Pour water on a flat surface, and it will flow in different directions. Life is different. Life is a gift, how can you feel sorry for yourself all day? Drink some wine to comfort yourself and sing "It's hard to walk". Singing was interrupted by drinking. People's hearts are not vegetation, how can they have no feelings? If you want to say it, don't say it. Don't say anything more.
Jiang still remembers the dream he had on the 20th day of the first month.
Song Dynasty: Su Shi?
Ten years of life and death are two boundless, disapproving and unforgettable.
A lonely grave thousands of miles away, desolate and nowhere to talk about.
Even if we don't know each other, our faces are dusty and our temples are frosty.
At night, I suddenly dreamed of going home, and the window of Xiao Xuan was being decorated.
Care for each other without words, only a thousand lines of tears
It is estimated that the annual heartbroken place, moonlit night, short matsuoka.

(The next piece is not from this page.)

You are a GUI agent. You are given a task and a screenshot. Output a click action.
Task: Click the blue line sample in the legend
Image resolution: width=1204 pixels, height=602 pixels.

They have been dead for a lifetime, ten years apart, but they miss each other but are at a loss and can't meet each other. I don't want to miss myself, but I can't forget it. His wife's lonely grave is thousands of miles away, and there is no place to tell her sadness. Even if we meet, we shouldn't know each other, because I'm running around, dusty and cold. At night, I suddenly returned to my hometown in a vague dream, only to see my wife dressing up in front of the mirror in the small window. The two men looked at each other, and they didn't know where to start with a thousand words, only tears fell thousands of lines in relative silence. It stands to reason that the grave mountain with the bright moon and small pine trees is where I miss my wife every year.